Editor: Shin-ichi Usami, Shinshu University School of Medicine, JAPAN
Received: December 3, 2021; Accepted: April 18, 2022; Published: June 1, 2022
Copyright: © 2022 Kim et al. This is an open access article distributed under the terms of the Creative Commons Attribution License, which permits unrestricted use, distribution, and reproduction in any medium, provided the original author and source are credited.
Data Availability: All relevant data are within the paper and its Supporting information files.
Funding: This study was supported by the Basic Science Research Program through the National Research Foundation of Korea (NRF) funded by the Ministry of Education (2018R1A2B2001054 to B.Y.C.) and the research funds of Seoul National University Bundang Hospital (16-2019-006 to B.Y.C) (13-2018-015 to B.Y.C.). There was no additional external funding received for this study. All the funders and sources of support had no role in study design, data collection and analysis, decision to publish, or preparation of the manuscript.

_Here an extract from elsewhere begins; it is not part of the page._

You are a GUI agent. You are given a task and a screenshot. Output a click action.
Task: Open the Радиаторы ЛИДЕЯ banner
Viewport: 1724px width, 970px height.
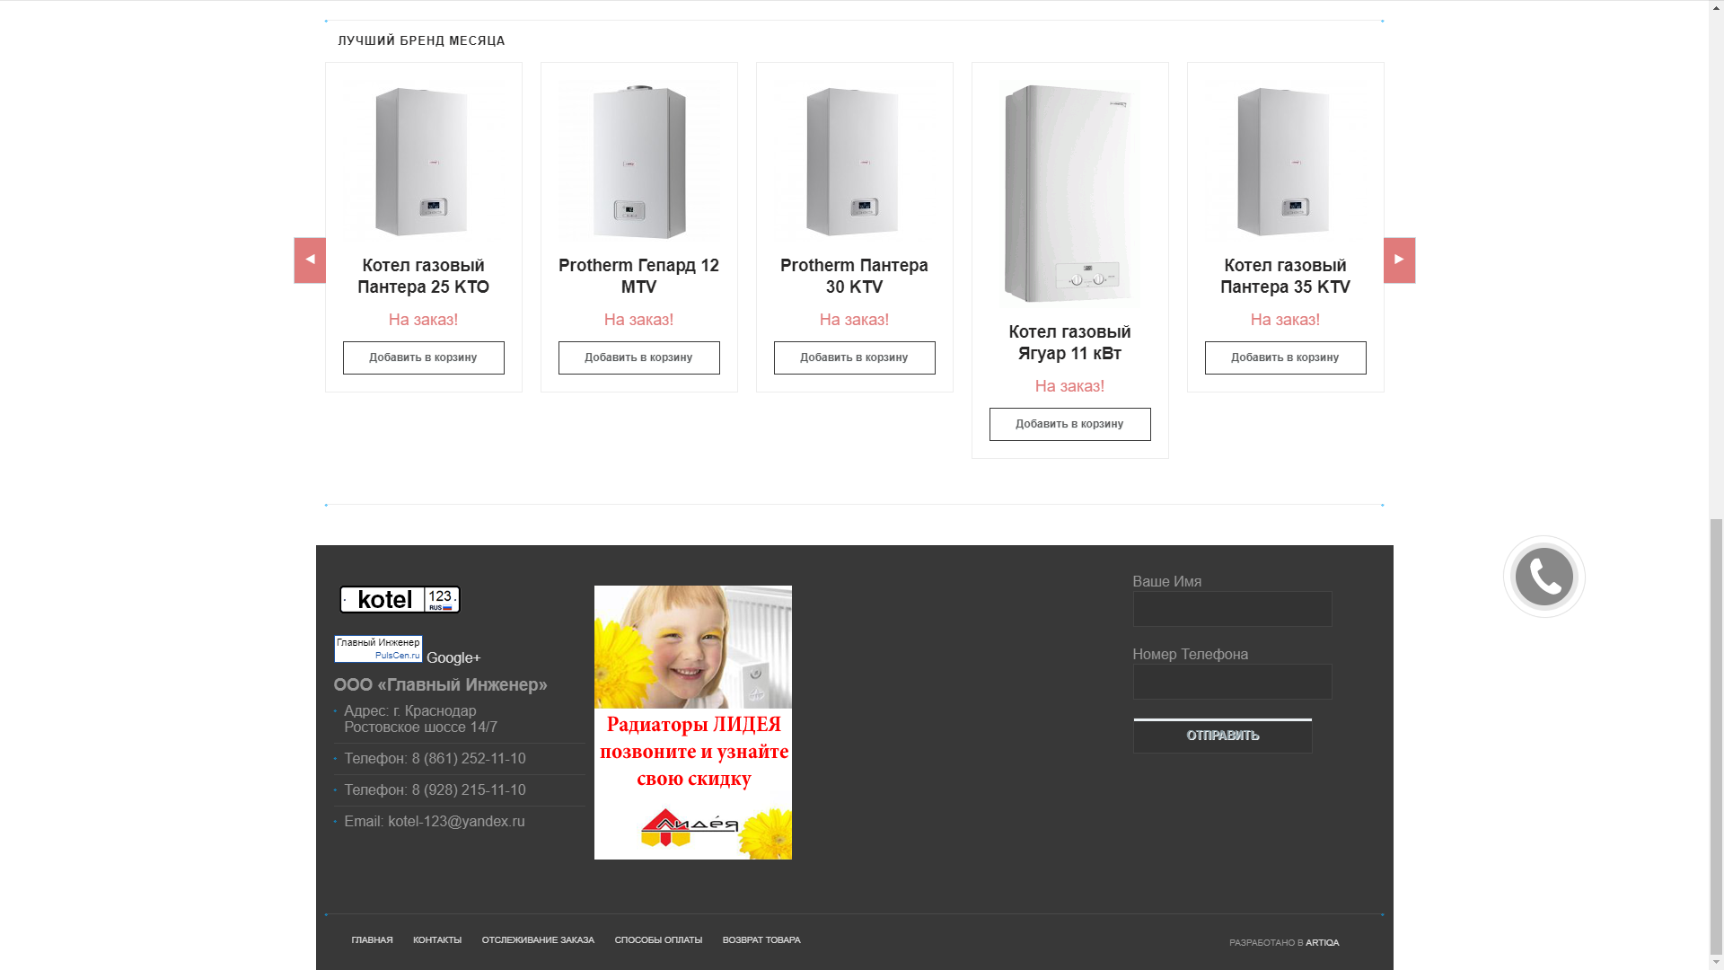click(692, 722)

Competing interests: The authors have declared that no competing interests exist.
Introduction
The need for hearing rehabilitation through early cochlear implantation (CI) in children with bilateral profound sensorineural hearing loss (SNHL) is already established. With the proven efficacy and development of CI technology, subjects who had not been previously operated are becoming more and more adaptable to CI [1]. However, there are still controversies about timing and effectiveness of CI in pediatric subjects who have already achieved significant language development with hearing aids. The controversies basically come from difficulties in anticipating how much more CI can facilitate language development, including expressive language, among pediatric subjects with significant residual hearing who has already achieved open set word and sentence recognition using hearing aids, but not in the same level as their peers without hearing impairments. There has been scarcity of reports addressing this issue.
Although there have been several reports dealing with hearing benefits after CI in pediatric subjects with significant residual hearing [2, 3], these did not clearly address the benefits of CI in terms of the improvement of various language skills, especially expressive components, among children in whom receptive language development has already been significantly made. Further, with the growing importance of sophisticated pronunciation/consonant production in social life, there is increasing demand for evaluation of the benefit of CI on pronunciation in hearing-impaired children who already have sufficient receptive language skills through hearing aids but lacks a sophisticated consonant production.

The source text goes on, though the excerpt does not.